Setelah beberapa lama bekerja memotong sayur, mengiris daging, dan menyiapkan bahan-bahan lain, Cio San pun diajak A Liang untuk memasak. Walaupun selama ini berteman dengan A Liang, belum pernah sekalipun Cio San belajar masak dari sahabat tuanya.

Pengalaman baru ini membuatnya tertarik dan senang. Membuatnya lupa akan masalah yang dihadapinya itu. Cio San pun ternyata baru tahu, kalau dia itu memiliki bakat memasak. Setelah diajarkan sebentar, Cio San mulai bisa.

Dasar rasa tahunya memang tinggi, ia pun rajin bertanya mengenai semua langkah-langkah memasak. Apa guna bahan ini? Apa guna bumbu itu? Mengapa bahan ini harus dibungkus daun terlebih dahulu? Kenapa minyak ini harus dipanaskan lama?

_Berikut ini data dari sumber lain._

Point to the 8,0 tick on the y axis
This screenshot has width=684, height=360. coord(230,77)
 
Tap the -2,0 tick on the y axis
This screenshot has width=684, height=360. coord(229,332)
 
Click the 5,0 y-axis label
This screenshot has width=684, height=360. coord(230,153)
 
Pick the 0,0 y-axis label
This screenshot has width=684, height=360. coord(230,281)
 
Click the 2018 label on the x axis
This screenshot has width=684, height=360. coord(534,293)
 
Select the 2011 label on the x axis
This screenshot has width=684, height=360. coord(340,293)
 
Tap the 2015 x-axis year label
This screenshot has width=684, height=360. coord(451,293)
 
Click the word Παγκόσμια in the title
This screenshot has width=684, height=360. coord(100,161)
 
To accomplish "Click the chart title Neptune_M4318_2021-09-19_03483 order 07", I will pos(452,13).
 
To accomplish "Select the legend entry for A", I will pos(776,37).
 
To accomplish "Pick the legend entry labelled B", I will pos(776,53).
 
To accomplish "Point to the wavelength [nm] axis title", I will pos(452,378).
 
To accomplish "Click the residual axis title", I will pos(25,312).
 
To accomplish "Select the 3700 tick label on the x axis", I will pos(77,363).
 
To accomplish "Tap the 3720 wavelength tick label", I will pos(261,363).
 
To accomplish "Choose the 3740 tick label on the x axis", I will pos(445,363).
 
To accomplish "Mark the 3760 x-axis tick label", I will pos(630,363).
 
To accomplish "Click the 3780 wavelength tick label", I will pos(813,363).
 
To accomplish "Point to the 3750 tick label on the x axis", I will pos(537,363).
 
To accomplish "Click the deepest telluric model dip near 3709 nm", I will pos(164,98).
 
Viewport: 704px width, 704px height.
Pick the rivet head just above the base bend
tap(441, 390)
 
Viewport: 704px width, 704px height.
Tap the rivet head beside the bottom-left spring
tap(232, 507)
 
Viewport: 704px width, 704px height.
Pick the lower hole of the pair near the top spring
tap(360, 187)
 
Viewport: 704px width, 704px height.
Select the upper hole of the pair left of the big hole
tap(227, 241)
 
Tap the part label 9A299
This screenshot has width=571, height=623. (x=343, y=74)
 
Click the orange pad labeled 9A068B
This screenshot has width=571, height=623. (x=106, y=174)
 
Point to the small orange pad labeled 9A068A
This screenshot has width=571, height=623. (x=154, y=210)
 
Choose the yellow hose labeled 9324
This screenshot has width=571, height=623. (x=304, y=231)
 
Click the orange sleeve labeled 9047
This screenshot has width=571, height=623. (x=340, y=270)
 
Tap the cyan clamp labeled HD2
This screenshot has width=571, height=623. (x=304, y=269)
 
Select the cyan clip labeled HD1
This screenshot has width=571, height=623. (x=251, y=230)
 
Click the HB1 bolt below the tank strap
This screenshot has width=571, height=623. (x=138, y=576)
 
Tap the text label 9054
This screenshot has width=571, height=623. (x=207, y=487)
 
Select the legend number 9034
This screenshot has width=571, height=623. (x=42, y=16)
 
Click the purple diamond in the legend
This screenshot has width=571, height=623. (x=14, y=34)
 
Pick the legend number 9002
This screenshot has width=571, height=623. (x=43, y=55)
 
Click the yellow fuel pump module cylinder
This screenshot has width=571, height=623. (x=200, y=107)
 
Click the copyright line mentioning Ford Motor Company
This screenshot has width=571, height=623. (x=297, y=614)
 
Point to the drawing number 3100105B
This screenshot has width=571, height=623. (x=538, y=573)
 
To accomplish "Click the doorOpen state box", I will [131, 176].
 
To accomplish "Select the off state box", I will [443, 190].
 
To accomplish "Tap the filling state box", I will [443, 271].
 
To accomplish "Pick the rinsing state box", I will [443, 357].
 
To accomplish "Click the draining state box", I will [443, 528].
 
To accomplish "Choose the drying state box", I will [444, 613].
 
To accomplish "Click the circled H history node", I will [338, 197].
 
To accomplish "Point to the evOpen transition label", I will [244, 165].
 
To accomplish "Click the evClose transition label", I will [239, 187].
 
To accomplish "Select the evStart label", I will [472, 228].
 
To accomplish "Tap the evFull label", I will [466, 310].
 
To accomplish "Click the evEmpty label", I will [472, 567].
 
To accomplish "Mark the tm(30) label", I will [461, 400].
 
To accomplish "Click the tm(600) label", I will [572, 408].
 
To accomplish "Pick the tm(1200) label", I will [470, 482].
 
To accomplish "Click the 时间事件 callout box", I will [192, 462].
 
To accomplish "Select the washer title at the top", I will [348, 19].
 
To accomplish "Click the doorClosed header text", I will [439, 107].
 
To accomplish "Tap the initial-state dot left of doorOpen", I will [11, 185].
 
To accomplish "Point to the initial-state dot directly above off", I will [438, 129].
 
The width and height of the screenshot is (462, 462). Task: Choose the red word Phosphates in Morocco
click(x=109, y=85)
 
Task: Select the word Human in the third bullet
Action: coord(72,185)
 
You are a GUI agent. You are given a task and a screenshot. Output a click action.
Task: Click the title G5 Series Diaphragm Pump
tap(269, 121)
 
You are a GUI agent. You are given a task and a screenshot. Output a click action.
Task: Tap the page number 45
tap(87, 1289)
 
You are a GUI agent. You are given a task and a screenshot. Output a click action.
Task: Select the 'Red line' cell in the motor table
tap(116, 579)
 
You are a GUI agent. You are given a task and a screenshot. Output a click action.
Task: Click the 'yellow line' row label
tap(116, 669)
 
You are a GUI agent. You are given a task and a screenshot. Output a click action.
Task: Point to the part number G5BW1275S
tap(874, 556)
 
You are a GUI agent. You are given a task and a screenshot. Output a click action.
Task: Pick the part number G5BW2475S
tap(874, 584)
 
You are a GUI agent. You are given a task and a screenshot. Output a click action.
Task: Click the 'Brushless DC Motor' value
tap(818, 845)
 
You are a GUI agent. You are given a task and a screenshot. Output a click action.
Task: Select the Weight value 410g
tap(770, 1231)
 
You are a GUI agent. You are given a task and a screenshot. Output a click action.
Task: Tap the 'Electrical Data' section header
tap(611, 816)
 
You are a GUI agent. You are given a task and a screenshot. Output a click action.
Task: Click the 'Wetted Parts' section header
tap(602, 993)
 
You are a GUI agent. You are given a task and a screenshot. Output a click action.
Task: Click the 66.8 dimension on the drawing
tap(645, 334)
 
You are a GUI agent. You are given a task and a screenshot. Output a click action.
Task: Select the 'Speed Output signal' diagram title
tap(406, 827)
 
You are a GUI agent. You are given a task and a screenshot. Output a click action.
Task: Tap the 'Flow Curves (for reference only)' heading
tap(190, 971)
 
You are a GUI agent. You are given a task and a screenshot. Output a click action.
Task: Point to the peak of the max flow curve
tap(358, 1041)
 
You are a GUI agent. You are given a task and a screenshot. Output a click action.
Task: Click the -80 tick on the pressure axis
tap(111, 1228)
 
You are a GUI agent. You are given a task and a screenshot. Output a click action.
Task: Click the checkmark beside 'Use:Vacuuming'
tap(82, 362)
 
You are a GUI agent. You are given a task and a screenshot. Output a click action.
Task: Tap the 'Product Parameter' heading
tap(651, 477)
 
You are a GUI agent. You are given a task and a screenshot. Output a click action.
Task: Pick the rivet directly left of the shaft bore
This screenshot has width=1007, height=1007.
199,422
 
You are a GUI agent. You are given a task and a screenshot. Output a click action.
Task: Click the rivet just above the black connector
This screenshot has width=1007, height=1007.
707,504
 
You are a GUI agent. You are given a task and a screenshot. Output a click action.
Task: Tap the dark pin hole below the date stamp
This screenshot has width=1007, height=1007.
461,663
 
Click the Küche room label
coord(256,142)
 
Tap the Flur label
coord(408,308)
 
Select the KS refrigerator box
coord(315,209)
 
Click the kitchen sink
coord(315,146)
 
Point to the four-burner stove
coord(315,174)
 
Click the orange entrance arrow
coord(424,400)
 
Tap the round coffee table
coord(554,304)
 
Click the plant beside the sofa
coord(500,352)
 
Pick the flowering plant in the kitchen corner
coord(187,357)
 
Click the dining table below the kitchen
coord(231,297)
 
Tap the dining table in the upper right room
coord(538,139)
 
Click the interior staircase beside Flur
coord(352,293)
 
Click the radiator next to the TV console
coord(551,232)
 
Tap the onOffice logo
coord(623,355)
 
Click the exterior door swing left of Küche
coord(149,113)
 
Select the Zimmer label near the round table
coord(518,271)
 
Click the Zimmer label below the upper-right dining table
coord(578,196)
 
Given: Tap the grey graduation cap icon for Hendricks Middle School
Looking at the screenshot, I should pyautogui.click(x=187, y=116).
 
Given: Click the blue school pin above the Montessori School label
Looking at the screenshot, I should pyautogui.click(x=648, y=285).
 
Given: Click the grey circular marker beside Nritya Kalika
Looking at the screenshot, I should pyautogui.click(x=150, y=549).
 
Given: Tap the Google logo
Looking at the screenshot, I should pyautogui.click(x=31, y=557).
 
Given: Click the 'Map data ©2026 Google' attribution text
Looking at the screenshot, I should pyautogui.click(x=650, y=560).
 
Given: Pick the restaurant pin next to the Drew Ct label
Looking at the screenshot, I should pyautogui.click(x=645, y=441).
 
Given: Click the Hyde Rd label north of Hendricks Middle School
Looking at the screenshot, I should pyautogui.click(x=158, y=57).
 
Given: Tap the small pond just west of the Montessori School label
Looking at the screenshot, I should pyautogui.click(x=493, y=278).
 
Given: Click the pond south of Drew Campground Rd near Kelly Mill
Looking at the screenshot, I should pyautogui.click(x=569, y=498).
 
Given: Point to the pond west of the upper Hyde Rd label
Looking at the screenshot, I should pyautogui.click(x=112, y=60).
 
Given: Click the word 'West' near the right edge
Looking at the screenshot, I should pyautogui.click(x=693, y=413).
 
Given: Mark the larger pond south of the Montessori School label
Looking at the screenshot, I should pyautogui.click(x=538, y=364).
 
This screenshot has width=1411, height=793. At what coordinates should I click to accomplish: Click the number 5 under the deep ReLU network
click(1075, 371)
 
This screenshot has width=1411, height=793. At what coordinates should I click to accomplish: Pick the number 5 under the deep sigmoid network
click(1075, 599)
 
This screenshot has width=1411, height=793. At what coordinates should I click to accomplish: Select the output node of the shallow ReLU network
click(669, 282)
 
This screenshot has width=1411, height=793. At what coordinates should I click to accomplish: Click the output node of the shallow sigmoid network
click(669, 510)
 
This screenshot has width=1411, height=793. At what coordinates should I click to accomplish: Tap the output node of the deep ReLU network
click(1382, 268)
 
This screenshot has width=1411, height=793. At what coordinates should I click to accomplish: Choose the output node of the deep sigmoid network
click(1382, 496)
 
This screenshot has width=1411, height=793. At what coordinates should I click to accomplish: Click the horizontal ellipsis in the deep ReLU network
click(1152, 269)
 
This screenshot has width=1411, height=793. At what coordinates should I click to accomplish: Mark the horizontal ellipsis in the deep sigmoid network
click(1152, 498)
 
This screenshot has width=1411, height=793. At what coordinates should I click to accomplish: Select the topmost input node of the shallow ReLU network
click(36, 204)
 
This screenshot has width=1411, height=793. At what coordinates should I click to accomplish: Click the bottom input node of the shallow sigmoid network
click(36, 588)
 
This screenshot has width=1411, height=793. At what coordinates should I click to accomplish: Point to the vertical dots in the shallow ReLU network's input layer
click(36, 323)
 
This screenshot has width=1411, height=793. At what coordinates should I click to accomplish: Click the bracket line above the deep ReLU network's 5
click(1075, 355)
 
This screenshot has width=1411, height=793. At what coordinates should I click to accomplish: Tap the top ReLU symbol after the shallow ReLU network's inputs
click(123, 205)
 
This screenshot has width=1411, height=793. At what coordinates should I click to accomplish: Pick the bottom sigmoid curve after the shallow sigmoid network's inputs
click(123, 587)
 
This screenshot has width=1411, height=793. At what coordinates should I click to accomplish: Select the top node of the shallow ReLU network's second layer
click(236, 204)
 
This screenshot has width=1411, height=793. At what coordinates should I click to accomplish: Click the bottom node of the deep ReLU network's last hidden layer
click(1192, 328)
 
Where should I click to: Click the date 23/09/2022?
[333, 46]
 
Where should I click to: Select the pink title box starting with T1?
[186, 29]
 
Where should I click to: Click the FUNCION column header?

Dan lain-lain.

Herannya, jika belajar silat kemajuan Cio San lambat sekali, belajar masak malah dia cepat bisa. Hanya dalam hal potong-memotong dan mengupas sajalah, yang dia perlu waktu untuk menyesuaikan. Sedangkan dalam hal mengolah, serta pemahamannya tentang bumbu, bahan, dan rasa, Cio San cepat sekali bisa.

A Liang pun dengan sabar mengajarkan dan menunjukkan cara memasak kepadanya. Dari pagi sampai hampir siang, Cio San membantu A Liang memasak. Jadi bisa dibilang, banyak sekali pengetahuan yang ia dapatkan dalam setengah hari itu.

Kadang-kadang banyak pertanyaan aneh yang keluar dari mulut Cio San, seperti ‘Mengapa merebusnya tidak menggunakan bahan ini? Bukankah bahan ini lebih harum?’ atau ‘Kenapa harus membungkus daging dengan daun pisang?’, dan masih banyak lagi pertanyaan Cio San yang dijawab dengan sabar oleh A Liang.

“Kau ini punya minat yang besar tentang masak, ya? Baiklah, tiap hari jika menganggur, kau kesini sajalah. Kuajarkan resep-resep masak yang hebat-hebat,” kata A Liang.

“Benarkah? Terima kasih, Liang-lopek,” tukas Cio San girang.